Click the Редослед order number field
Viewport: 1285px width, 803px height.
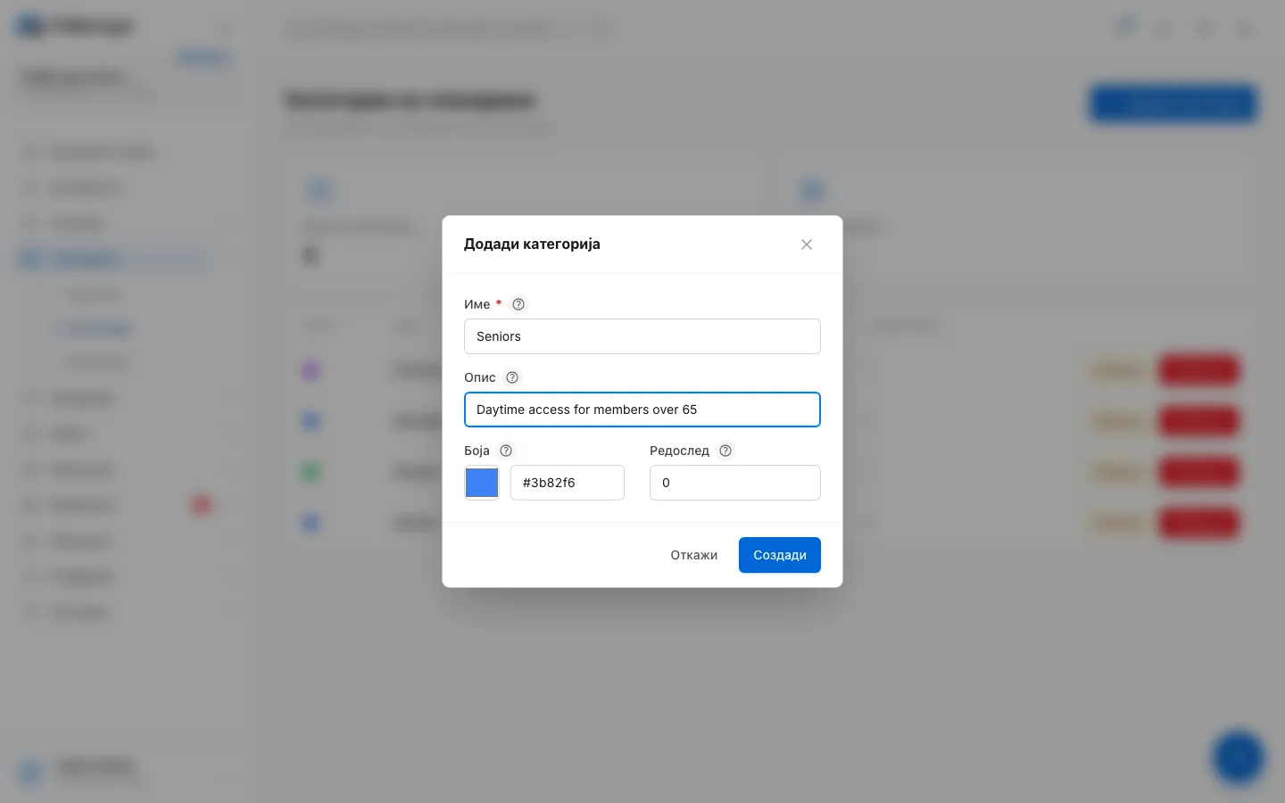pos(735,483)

...

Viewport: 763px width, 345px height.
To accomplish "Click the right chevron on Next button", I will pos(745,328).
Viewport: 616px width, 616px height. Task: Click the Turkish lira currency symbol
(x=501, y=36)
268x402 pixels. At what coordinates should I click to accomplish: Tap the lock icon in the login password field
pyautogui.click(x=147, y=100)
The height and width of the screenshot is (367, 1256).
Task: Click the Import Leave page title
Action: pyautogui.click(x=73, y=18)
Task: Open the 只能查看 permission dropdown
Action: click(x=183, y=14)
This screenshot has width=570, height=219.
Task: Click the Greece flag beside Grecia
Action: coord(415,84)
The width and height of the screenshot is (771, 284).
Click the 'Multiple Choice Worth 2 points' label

...

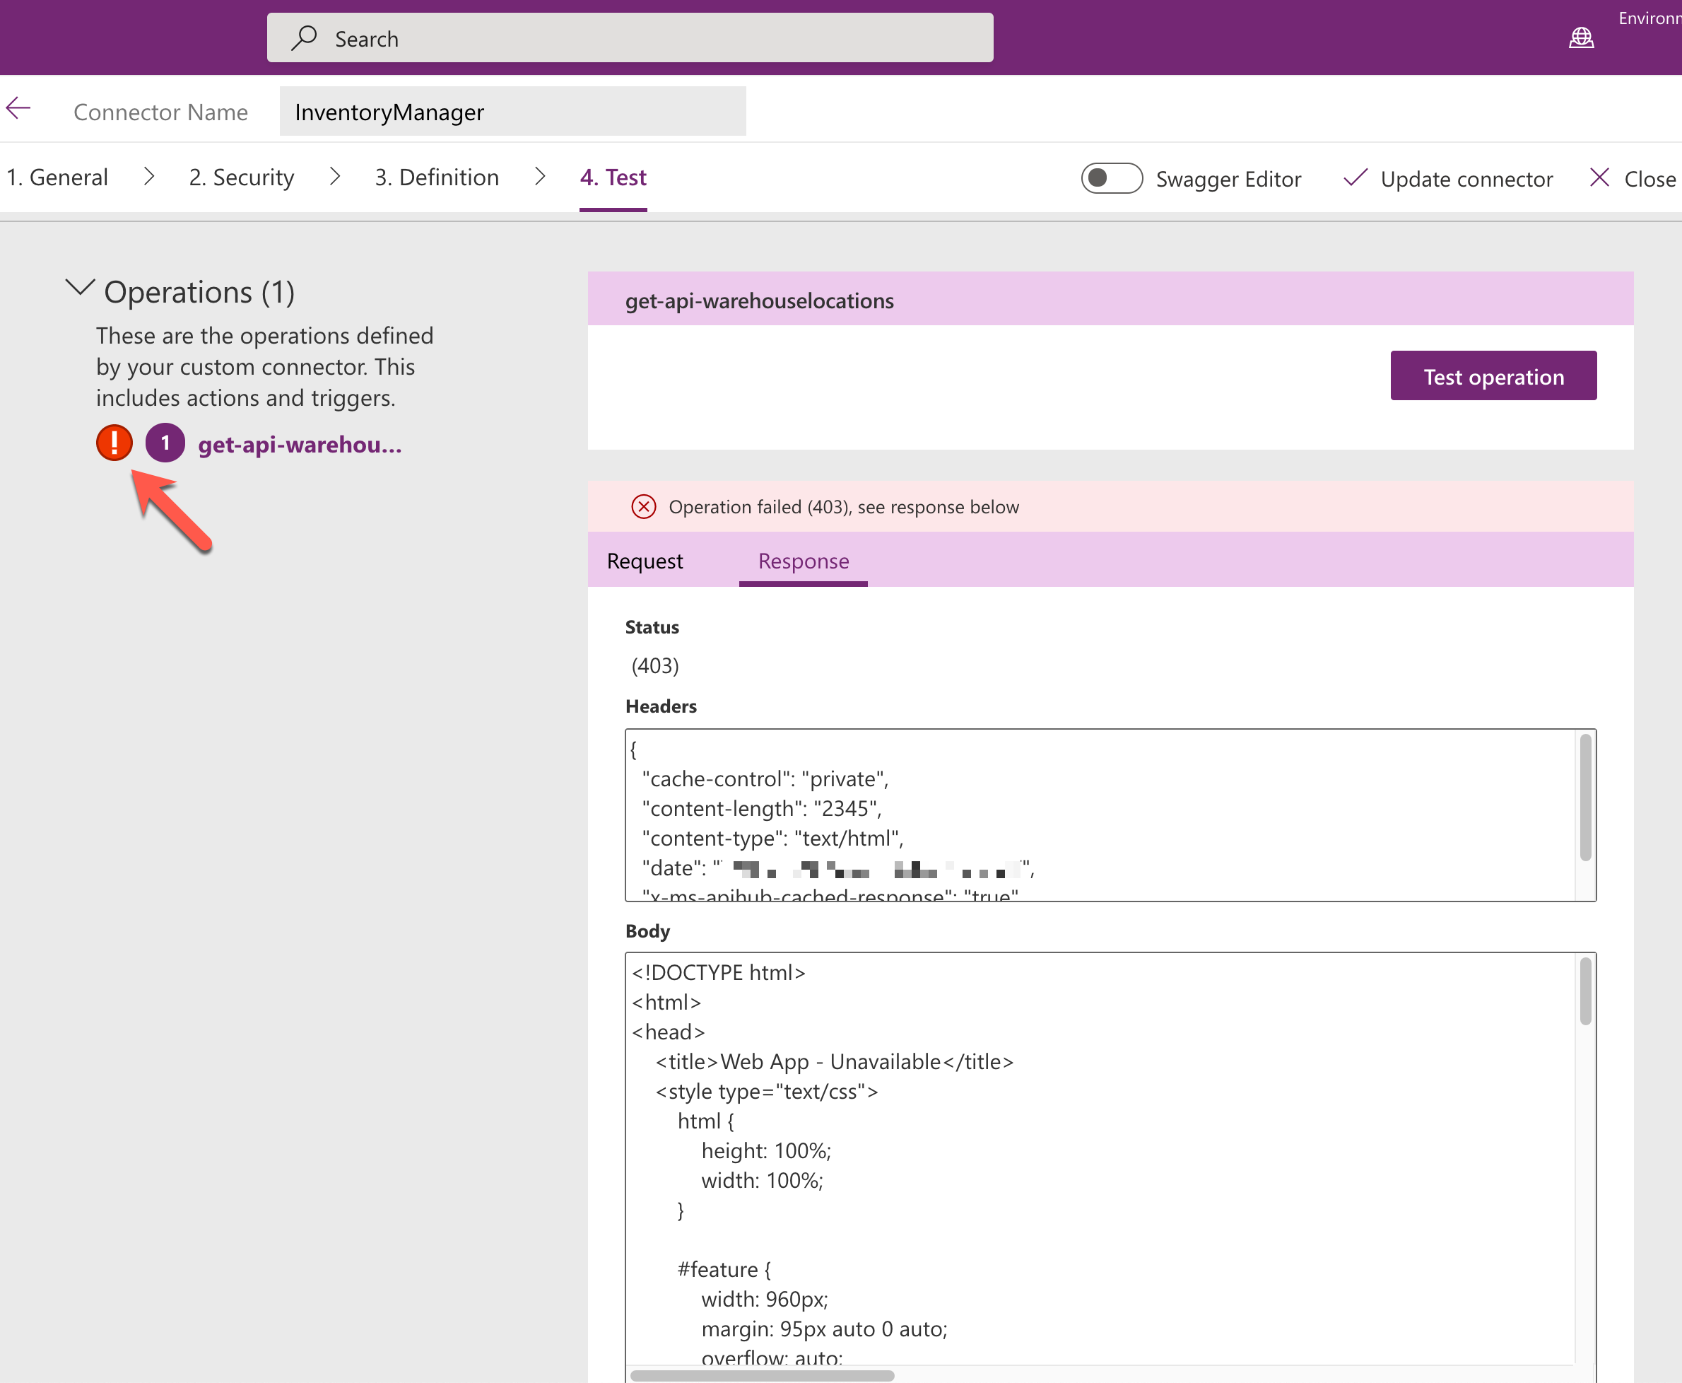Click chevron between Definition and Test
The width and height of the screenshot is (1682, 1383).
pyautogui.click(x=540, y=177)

▸ Your instructions: Copy out the lines from the items word for word, starting at the line that contains "Click the Редослед order number field" and stopping after the line that contains "pos(735,483)". Leave the pictures out.

▸ Written answer:
Click the Редослед order number field
Viewport: 1285px width, 803px height.
pos(735,483)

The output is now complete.